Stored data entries

------------------------

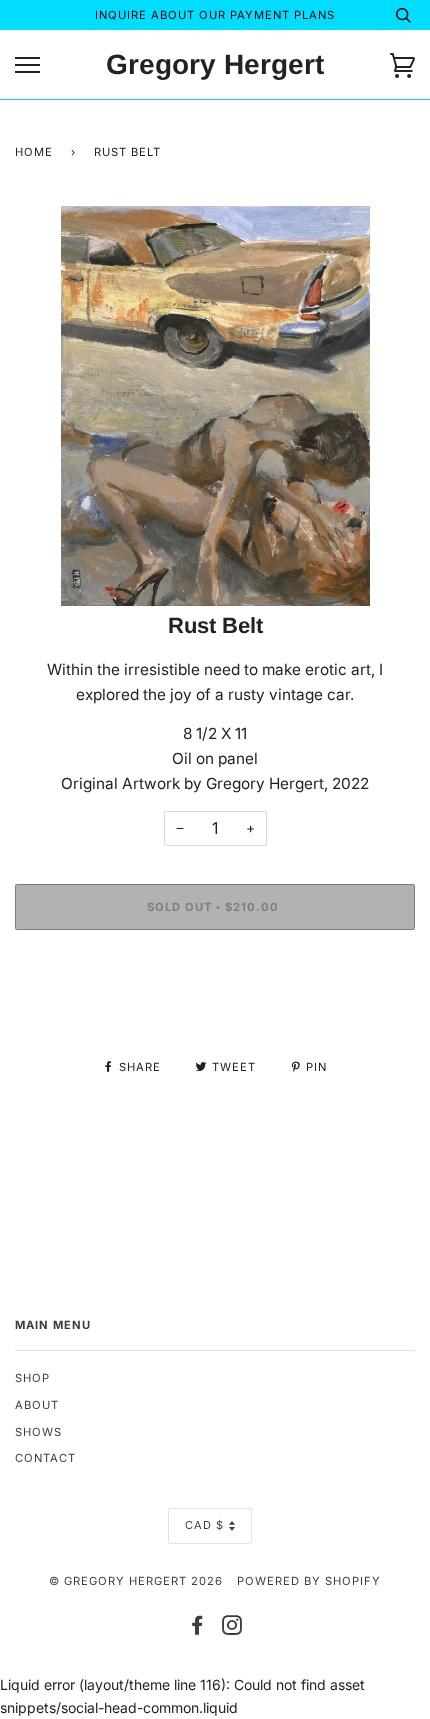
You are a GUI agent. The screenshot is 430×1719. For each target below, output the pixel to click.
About (37, 1405)
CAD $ (204, 1525)
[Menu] (27, 65)
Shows (38, 1432)
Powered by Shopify (309, 1581)
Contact (45, 1458)
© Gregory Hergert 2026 (136, 1581)
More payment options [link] (215, 1013)
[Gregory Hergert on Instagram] (232, 1629)
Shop (32, 1378)
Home (34, 152)
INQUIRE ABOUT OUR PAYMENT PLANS (215, 15)
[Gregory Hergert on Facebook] (197, 1629)
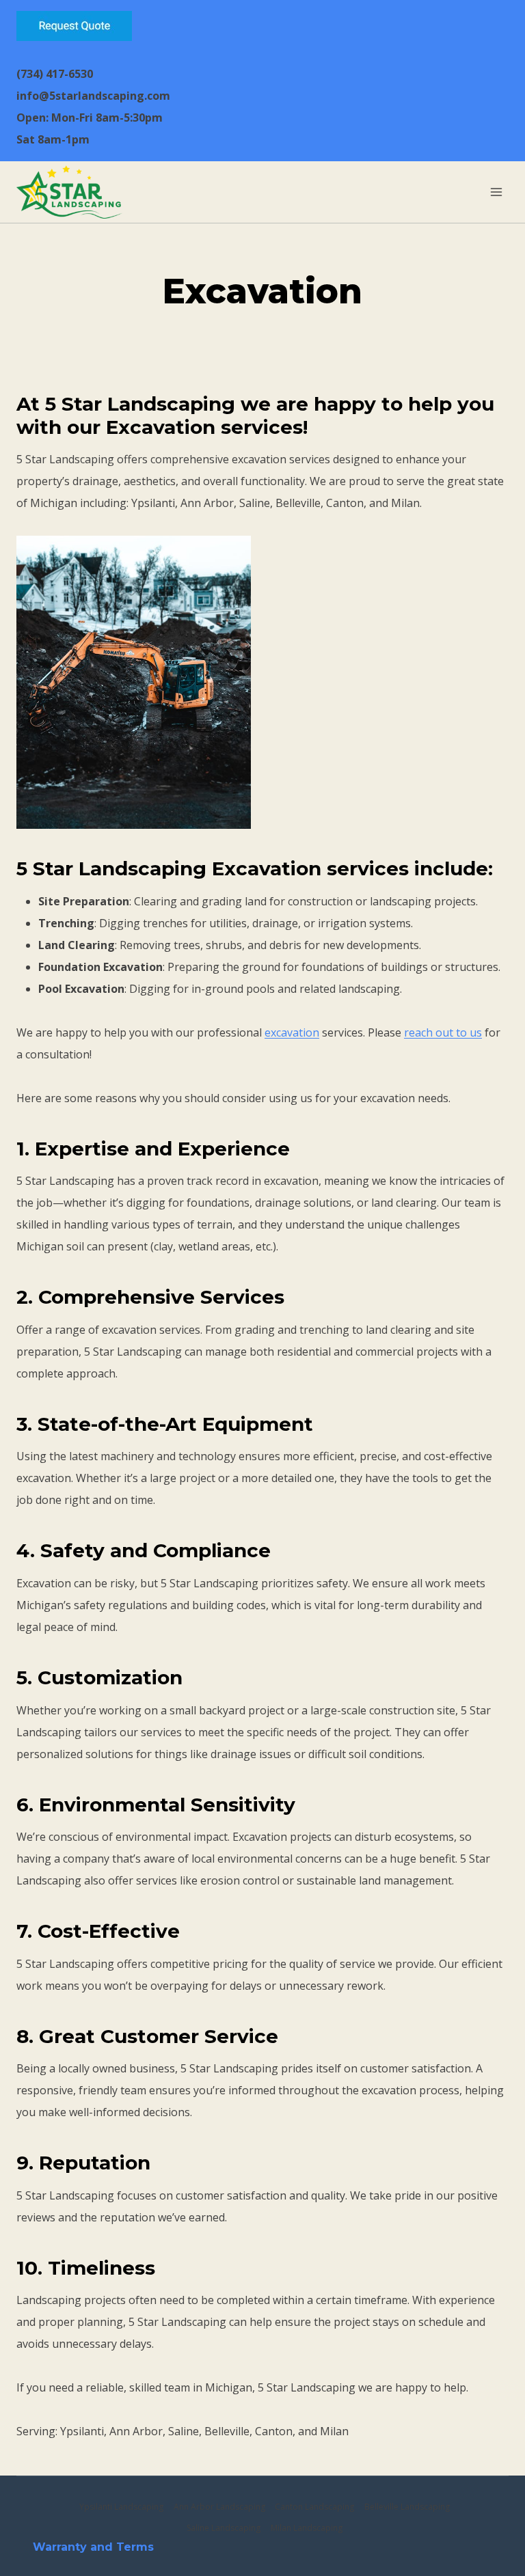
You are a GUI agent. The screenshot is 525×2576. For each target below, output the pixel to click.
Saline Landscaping (223, 2528)
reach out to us (443, 1032)
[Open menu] (496, 191)
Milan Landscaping (306, 2528)
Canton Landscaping (314, 2506)
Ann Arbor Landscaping (219, 2506)
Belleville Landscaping (407, 2506)
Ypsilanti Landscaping (121, 2506)
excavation (292, 1032)
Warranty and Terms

------------------------

EXERCISE AIM – Only a number is expected: the count of lines in the entries that include the string "Gregory".

TASK ANSWER – 3